=== GIVEN RECORDS ===
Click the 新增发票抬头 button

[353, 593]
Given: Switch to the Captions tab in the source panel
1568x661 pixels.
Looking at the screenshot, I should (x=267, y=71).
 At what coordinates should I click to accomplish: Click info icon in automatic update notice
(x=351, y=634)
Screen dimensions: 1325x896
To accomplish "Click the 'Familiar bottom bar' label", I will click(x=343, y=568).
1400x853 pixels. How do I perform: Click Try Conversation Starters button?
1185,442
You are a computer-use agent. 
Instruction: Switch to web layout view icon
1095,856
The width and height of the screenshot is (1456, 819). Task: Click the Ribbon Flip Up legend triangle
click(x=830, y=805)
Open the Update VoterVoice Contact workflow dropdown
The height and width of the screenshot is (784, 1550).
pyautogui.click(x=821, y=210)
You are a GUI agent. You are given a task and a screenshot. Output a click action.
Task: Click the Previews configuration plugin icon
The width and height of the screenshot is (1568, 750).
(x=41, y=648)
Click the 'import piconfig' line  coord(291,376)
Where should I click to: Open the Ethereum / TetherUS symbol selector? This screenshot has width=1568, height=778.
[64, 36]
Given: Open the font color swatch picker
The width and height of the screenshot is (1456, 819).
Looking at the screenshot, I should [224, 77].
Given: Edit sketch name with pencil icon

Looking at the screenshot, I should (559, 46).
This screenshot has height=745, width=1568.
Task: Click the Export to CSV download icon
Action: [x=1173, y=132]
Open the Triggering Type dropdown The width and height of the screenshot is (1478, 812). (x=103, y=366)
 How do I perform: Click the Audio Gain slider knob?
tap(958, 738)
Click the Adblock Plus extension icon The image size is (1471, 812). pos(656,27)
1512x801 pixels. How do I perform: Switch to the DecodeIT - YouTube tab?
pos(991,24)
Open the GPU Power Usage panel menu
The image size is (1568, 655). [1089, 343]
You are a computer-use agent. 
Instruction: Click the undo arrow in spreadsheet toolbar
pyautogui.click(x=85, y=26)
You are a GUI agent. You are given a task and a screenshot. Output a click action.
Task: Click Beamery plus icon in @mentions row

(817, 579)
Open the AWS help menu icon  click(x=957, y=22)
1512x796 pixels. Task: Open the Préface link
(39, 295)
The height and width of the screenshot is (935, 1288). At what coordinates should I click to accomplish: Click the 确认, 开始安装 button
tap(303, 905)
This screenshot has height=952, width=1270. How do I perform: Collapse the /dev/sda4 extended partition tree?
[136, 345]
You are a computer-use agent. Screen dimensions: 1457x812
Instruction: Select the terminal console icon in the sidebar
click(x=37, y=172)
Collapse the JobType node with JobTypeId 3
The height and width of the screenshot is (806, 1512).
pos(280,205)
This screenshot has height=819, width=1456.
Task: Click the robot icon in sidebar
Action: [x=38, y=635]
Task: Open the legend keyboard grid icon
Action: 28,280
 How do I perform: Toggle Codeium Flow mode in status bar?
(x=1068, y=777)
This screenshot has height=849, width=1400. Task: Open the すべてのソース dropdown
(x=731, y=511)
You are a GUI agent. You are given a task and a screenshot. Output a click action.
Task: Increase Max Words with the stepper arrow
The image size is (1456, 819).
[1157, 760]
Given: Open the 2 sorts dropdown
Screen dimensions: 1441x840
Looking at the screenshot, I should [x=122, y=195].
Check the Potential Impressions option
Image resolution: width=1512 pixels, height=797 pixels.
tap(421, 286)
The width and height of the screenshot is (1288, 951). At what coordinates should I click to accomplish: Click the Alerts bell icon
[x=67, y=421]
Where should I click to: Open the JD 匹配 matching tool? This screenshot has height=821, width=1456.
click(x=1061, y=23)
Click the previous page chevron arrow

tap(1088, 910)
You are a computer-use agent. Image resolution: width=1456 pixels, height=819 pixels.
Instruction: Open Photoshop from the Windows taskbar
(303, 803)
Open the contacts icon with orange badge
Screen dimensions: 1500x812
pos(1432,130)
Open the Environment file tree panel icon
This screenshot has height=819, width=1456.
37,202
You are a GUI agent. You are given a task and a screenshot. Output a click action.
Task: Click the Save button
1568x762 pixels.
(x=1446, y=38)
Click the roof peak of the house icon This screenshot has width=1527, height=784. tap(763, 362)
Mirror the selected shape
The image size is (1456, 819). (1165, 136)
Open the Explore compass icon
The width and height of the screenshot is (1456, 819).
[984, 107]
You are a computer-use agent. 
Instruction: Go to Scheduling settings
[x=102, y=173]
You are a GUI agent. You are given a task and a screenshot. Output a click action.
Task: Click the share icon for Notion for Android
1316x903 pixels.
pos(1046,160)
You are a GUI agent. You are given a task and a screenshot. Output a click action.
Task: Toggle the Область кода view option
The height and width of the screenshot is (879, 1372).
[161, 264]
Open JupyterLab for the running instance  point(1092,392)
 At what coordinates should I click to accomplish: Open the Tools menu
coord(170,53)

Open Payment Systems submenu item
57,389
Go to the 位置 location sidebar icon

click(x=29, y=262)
===
**TASK TO CARRY OUT**
Restate the records above word for word.

**EXPECTED ANSWER**
Click the 新增发票抬头 button

[353, 593]
Given: Switch to the Captions tab in the source panel
1568x661 pixels.
Looking at the screenshot, I should (x=267, y=71).
 At what coordinates should I click to accomplish: Click info icon in automatic update notice
(x=351, y=634)
Screen dimensions: 1325x896
To accomplish "Click the 'Familiar bottom bar' label", I will click(x=343, y=568).
1400x853 pixels. How do I perform: Click Try Conversation Starters button?
1185,442
You are a computer-use agent. 
Instruction: Switch to web layout view icon
1095,856
The width and height of the screenshot is (1456, 819). Task: Click the Ribbon Flip Up legend triangle
click(x=830, y=805)
Open the Update VoterVoice Contact workflow dropdown
The height and width of the screenshot is (784, 1550).
pyautogui.click(x=821, y=210)
You are a GUI agent. You are given a task and a screenshot. Output a click action.
Task: Click the Previews configuration plugin icon
The width and height of the screenshot is (1568, 750).
(x=41, y=648)
Click the 'import piconfig' line  coord(291,376)
Where should I click to: Open the Ethereum / TetherUS symbol selector? This screenshot has width=1568, height=778.
[64, 36]
Given: Open the font color swatch picker
The width and height of the screenshot is (1456, 819).
Looking at the screenshot, I should [224, 77].
Given: Edit sketch name with pencil icon

Looking at the screenshot, I should (559, 46).
This screenshot has height=745, width=1568.
Task: Click the Export to CSV download icon
Action: [x=1173, y=132]
Open the Triggering Type dropdown The width and height of the screenshot is (1478, 812). (x=103, y=366)
 How do I perform: Click the Audio Gain slider knob?
tap(958, 738)
Click the Adblock Plus extension icon The image size is (1471, 812). pos(656,27)
1512x801 pixels. How do I perform: Switch to the DecodeIT - YouTube tab?
pos(991,24)
Open the GPU Power Usage panel menu
The image size is (1568, 655). [1089, 343]
You are a computer-use agent. 
Instruction: Click the undo arrow in spreadsheet toolbar
pyautogui.click(x=85, y=26)
You are a GUI agent. You are given a task and a screenshot. Output a click action.
Task: Click Beamery plus icon in @mentions row

(817, 579)
Open the AWS help menu icon  click(x=957, y=22)
1512x796 pixels. Task: Open the Préface link
(39, 295)
The height and width of the screenshot is (935, 1288). At what coordinates should I click to accomplish: Click the 确认, 开始安装 button
tap(303, 905)
This screenshot has height=952, width=1270. How do I perform: Collapse the /dev/sda4 extended partition tree?
[136, 345]
You are a computer-use agent. Screen dimensions: 1457x812
Instruction: Select the terminal console icon in the sidebar
click(x=37, y=172)
Collapse the JobType node with JobTypeId 3
The height and width of the screenshot is (806, 1512).
pos(280,205)
This screenshot has height=819, width=1456.
Task: Click the robot icon in sidebar
Action: [x=38, y=635]
Task: Open the legend keyboard grid icon
Action: 28,280
 How do I perform: Toggle Codeium Flow mode in status bar?
(x=1068, y=777)
This screenshot has height=849, width=1400. Task: Open the すべてのソース dropdown
(x=731, y=511)
You are a GUI agent. You are given a task and a screenshot. Output a click action.
Task: Increase Max Words with the stepper arrow
The image size is (1456, 819).
[1157, 760]
Given: Open the 2 sorts dropdown
Screen dimensions: 1441x840
Looking at the screenshot, I should [x=122, y=195].
Check the Potential Impressions option
Image resolution: width=1512 pixels, height=797 pixels.
tap(421, 286)
The width and height of the screenshot is (1288, 951). At what coordinates should I click to accomplish: Click the Alerts bell icon
[x=67, y=421]
Where should I click to: Open the JD 匹配 matching tool? This screenshot has height=821, width=1456.
click(x=1061, y=23)
Click the previous page chevron arrow

tap(1088, 910)
You are a computer-use agent. Image resolution: width=1456 pixels, height=819 pixels.
Instruction: Open Photoshop from the Windows taskbar
(303, 803)
Open the contacts icon with orange badge
Screen dimensions: 1500x812
pos(1432,130)
Open the Environment file tree panel icon
This screenshot has height=819, width=1456.
37,202
You are a GUI agent. You are given a task and a screenshot. Output a click action.
Task: Click the Save button
1568x762 pixels.
(x=1446, y=38)
Click the roof peak of the house icon This screenshot has width=1527, height=784. tap(763, 362)
Mirror the selected shape
The image size is (1456, 819). (1165, 136)
Open the Explore compass icon
The width and height of the screenshot is (1456, 819).
[984, 107]
You are a computer-use agent. 
Instruction: Go to Scheduling settings
[x=102, y=173]
You are a GUI agent. You are given a task and a screenshot. Output a click action.
Task: Click the share icon for Notion for Android
1316x903 pixels.
pos(1046,160)
You are a GUI agent. You are given a task and a screenshot. Output a click action.
Task: Toggle the Область кода view option
The height and width of the screenshot is (879, 1372).
[161, 264]
Open JupyterLab for the running instance  point(1092,392)
 At what coordinates should I click to accomplish: Open the Tools menu
coord(170,53)

Open Payment Systems submenu item
57,389
Go to the 位置 location sidebar icon

click(x=29, y=262)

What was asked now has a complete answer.